**EXERCISE DESCRIPTION**
Turn the material, starting with its first line and going on through the line with "tap(505, 54)", into a numbered list that skips blank lines. Leave the pictures out of your answer.

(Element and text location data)

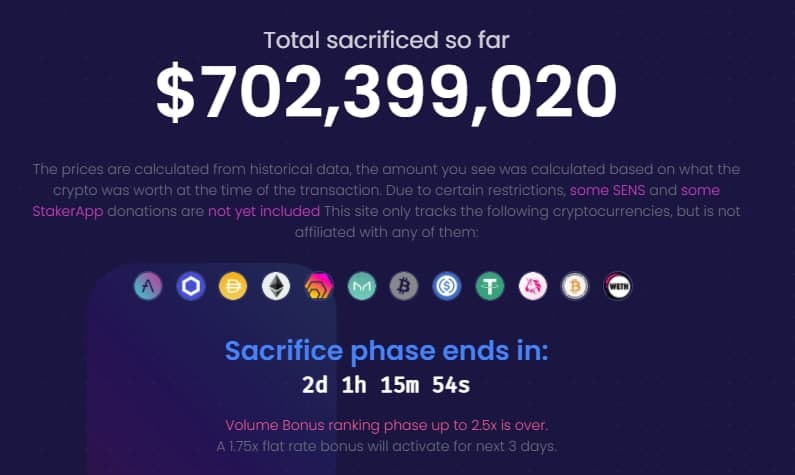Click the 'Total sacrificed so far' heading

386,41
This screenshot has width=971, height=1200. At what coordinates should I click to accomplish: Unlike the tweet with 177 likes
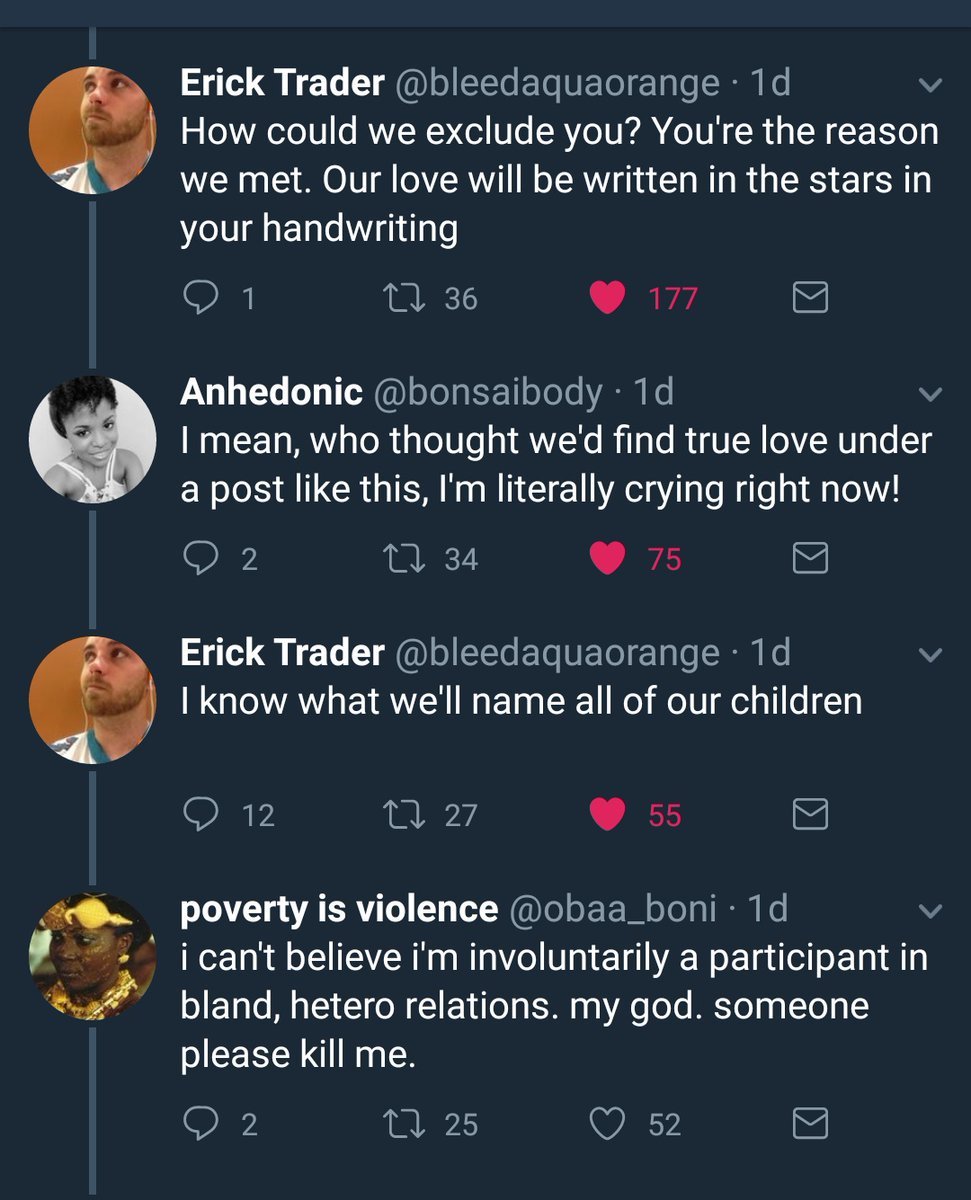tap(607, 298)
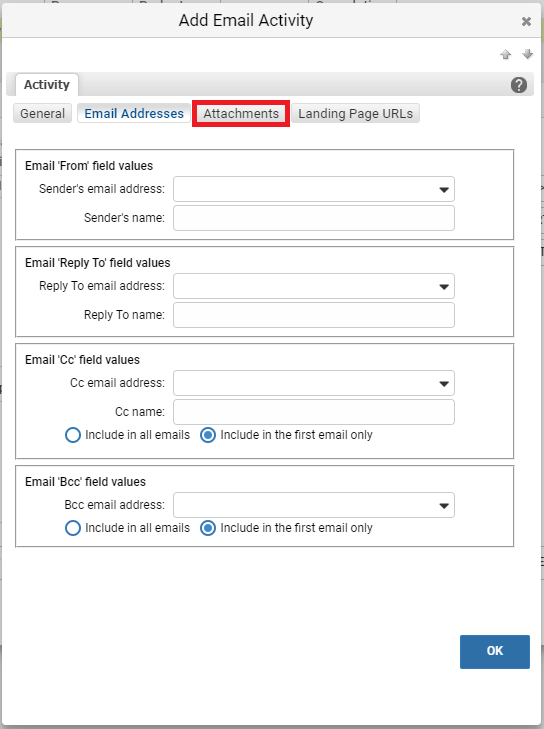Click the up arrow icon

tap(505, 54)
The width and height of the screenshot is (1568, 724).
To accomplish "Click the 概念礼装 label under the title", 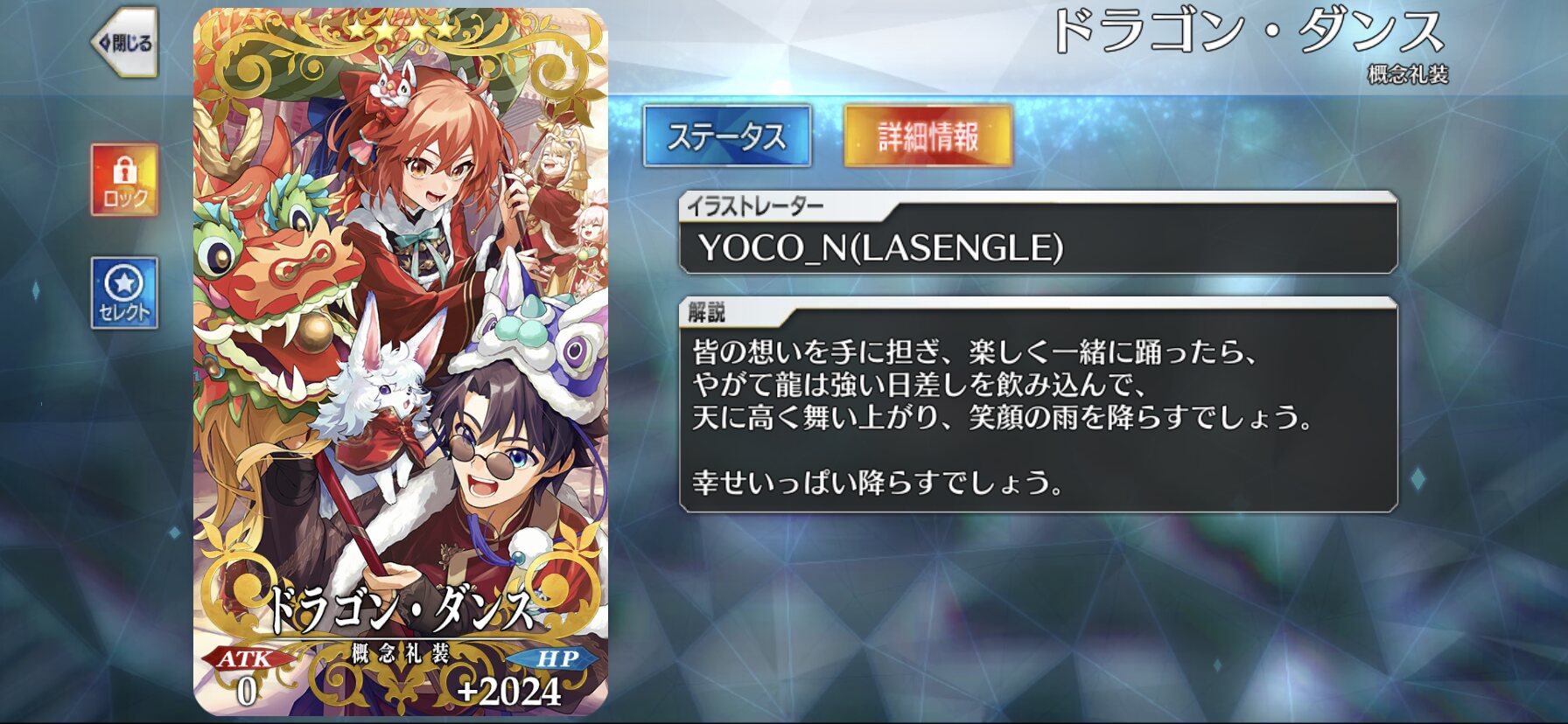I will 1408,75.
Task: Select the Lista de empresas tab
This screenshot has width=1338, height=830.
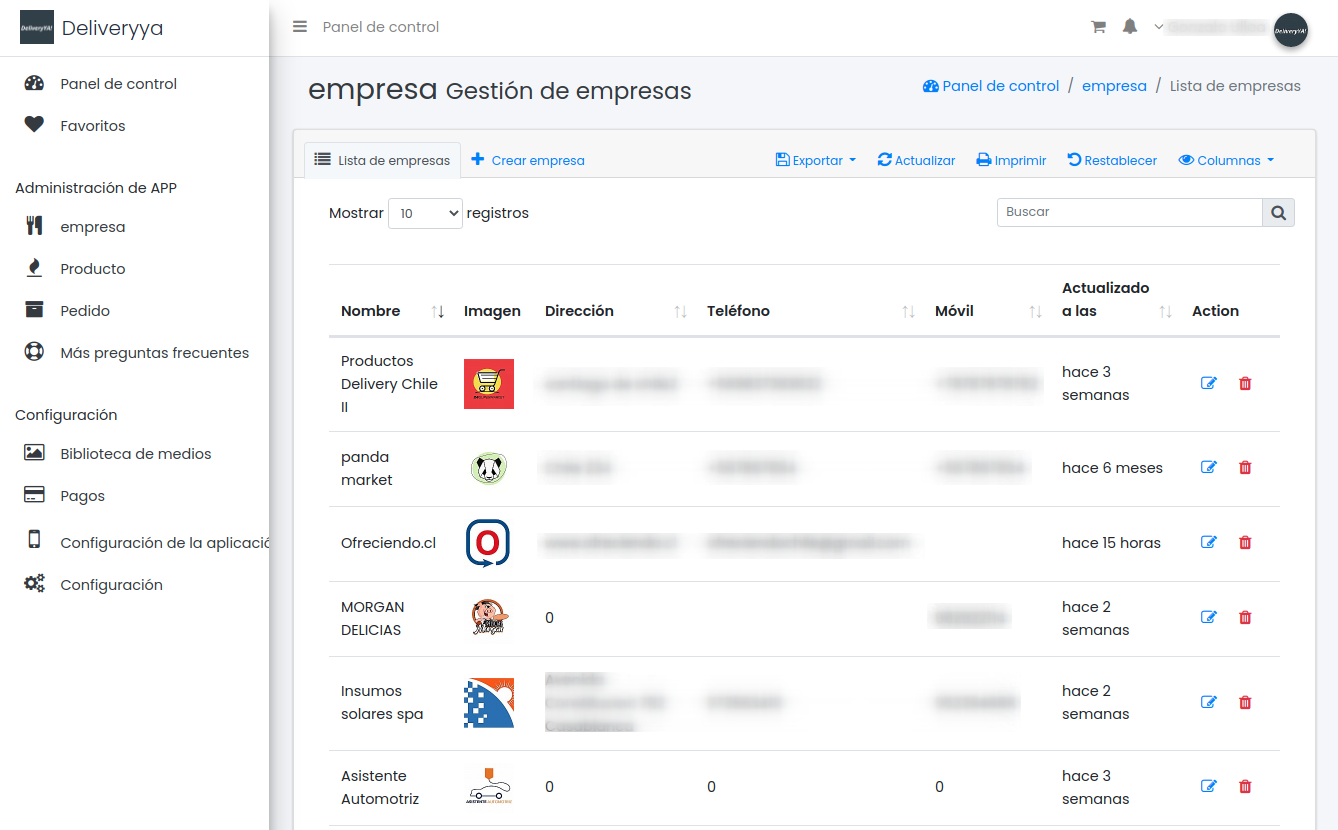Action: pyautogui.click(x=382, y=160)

**RIGHT ANSWER**
1. Click the 'Total sacrificed so far' heading
2. 386,41
3. This screenshot has width=971, height=1200. At what coordinates should I click to accomplish: Unlike the tweet with 177 likes
4. tap(607, 298)
5. Click the up arrow icon
6. tap(505, 54)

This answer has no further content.